— STORED DATA —
++++++++++++++++++++
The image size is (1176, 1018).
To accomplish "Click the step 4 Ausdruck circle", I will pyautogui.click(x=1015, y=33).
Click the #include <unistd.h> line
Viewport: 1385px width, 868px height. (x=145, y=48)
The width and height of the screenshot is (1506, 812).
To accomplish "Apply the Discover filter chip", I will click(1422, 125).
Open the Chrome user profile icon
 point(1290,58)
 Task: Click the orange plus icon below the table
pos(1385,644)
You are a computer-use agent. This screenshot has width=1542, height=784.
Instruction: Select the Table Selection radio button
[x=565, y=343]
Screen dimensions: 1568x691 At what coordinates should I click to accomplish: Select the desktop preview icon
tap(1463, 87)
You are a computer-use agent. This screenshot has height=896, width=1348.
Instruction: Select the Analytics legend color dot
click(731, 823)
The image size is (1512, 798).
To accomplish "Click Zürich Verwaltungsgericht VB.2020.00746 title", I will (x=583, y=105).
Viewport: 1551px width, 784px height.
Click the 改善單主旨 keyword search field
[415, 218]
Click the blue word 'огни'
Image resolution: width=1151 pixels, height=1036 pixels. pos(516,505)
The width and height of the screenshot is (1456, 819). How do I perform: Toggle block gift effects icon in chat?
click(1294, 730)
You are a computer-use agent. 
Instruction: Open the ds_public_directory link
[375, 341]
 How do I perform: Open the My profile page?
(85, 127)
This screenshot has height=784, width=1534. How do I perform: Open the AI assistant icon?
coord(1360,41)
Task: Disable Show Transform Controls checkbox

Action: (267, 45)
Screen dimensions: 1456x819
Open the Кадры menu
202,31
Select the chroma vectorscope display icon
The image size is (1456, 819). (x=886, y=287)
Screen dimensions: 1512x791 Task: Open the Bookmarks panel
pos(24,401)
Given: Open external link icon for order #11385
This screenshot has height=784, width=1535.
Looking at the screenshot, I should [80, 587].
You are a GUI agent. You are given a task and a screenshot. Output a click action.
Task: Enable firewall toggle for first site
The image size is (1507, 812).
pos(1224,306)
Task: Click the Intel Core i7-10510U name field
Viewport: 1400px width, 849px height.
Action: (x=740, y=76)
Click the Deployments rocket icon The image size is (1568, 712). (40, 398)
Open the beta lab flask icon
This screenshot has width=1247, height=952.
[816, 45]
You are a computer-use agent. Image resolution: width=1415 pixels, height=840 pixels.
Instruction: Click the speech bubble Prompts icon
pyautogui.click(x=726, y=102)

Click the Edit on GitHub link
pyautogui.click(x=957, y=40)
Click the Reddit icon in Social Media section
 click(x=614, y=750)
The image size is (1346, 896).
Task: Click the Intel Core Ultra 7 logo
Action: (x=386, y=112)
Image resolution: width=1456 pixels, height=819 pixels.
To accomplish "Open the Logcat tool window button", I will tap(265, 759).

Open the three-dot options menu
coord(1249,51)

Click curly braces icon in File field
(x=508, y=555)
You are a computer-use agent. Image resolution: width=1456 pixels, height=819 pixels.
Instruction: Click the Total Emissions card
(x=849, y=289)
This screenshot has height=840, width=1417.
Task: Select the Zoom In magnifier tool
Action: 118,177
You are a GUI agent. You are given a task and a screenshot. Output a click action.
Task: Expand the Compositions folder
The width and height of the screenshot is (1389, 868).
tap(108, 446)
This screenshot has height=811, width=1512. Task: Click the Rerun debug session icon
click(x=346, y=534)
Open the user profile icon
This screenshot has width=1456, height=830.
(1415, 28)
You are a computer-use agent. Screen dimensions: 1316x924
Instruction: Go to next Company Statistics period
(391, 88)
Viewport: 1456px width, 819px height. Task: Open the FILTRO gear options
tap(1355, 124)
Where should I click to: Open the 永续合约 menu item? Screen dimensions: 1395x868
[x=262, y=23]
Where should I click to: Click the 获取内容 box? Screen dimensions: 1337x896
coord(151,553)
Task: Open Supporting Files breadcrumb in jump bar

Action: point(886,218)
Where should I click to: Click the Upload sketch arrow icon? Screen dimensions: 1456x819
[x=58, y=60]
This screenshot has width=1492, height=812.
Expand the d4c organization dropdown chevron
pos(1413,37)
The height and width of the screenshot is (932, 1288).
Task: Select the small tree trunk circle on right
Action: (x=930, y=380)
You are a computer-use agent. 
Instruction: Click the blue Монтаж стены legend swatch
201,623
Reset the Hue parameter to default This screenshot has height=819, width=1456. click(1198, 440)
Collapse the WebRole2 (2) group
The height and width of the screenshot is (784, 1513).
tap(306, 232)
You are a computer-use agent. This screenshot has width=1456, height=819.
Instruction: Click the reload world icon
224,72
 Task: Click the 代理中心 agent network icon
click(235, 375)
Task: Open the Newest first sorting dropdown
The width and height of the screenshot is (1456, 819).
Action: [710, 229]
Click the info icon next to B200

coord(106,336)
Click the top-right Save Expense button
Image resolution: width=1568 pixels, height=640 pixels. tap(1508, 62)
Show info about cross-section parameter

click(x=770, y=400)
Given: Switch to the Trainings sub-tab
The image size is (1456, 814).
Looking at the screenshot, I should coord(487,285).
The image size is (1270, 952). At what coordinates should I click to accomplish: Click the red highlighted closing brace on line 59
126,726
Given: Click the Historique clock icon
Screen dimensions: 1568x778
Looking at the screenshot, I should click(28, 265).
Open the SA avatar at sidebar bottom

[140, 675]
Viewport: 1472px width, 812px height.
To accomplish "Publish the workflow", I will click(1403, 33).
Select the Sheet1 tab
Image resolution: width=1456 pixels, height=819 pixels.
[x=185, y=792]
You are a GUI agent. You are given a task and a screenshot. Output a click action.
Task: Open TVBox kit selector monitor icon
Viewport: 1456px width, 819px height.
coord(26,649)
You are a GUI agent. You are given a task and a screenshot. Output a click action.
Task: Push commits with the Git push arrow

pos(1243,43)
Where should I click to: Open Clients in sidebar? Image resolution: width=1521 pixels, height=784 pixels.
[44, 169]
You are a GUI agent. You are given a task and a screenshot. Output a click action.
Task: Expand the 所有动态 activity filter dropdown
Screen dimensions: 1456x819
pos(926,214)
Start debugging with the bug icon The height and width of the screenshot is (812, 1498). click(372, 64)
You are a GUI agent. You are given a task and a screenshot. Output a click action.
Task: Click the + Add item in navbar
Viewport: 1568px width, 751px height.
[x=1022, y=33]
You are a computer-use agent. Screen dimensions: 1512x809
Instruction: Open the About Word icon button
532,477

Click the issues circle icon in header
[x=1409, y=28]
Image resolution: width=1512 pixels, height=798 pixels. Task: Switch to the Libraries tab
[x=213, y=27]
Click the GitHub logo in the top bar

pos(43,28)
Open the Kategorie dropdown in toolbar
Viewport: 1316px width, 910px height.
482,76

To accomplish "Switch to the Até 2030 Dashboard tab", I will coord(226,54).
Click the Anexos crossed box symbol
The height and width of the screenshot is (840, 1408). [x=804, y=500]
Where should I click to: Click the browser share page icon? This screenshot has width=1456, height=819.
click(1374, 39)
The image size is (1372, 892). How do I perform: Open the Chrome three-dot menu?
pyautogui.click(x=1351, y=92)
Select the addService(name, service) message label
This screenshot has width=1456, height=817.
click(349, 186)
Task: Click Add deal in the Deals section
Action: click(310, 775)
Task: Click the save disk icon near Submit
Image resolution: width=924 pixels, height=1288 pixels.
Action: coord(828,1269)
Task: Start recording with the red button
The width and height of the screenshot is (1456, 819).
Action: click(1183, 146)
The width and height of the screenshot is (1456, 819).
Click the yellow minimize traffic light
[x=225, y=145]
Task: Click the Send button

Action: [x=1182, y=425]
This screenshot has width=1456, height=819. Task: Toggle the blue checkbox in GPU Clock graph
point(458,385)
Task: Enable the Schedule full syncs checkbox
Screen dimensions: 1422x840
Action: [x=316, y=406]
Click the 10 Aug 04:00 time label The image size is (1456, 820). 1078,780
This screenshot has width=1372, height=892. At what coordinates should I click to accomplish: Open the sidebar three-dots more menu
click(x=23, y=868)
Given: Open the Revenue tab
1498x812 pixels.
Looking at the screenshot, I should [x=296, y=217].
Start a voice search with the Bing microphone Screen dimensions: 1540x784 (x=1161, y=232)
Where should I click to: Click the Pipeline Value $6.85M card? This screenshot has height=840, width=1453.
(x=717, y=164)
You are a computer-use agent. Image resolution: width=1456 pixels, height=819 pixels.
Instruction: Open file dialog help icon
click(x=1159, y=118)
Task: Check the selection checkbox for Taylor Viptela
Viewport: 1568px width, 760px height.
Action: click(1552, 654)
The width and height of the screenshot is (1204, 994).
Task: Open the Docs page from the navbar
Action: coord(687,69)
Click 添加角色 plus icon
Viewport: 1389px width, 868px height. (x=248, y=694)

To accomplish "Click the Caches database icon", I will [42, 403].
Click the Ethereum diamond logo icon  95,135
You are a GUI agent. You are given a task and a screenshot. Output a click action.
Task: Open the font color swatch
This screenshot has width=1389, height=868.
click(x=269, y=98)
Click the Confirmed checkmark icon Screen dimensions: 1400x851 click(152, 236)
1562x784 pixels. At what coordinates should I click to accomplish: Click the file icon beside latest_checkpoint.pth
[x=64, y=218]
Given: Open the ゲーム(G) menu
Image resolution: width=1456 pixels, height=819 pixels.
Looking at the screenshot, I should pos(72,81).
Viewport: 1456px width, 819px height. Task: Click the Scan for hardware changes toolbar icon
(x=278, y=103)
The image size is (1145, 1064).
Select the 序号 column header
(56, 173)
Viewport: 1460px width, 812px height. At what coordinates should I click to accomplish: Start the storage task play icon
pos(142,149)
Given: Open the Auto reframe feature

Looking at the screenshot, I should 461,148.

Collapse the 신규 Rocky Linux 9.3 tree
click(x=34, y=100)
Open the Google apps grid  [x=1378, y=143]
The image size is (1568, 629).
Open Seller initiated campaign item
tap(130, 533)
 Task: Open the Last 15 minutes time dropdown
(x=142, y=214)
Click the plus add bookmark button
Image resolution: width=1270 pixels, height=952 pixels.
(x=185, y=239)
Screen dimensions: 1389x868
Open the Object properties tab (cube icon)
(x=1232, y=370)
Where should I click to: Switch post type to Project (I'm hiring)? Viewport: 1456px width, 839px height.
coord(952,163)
++++++++++++++++++++
— WORK REQUIRED —
Read through the material above, and whenever a line contains "will", copy it.

— RESULT FOR THIS TASK —
To accomplish "Click the step 4 Ausdruck circle", I will pyautogui.click(x=1015, y=33).
To accomplish "Apply the Discover filter chip", I will click(1422, 125).
To accomplish "Click Zürich Verwaltungsgericht VB.2020.00746 title", I will (x=583, y=105).
To accomplish "Open the Logcat tool window button", I will tap(265, 759).
To accomplish "Publish the workflow", I will click(1403, 33).
To accomplish "Switch to the Até 2030 Dashboard tab", I will coord(226,54).
To accomplish "Click the Caches database icon", I will [42, 403].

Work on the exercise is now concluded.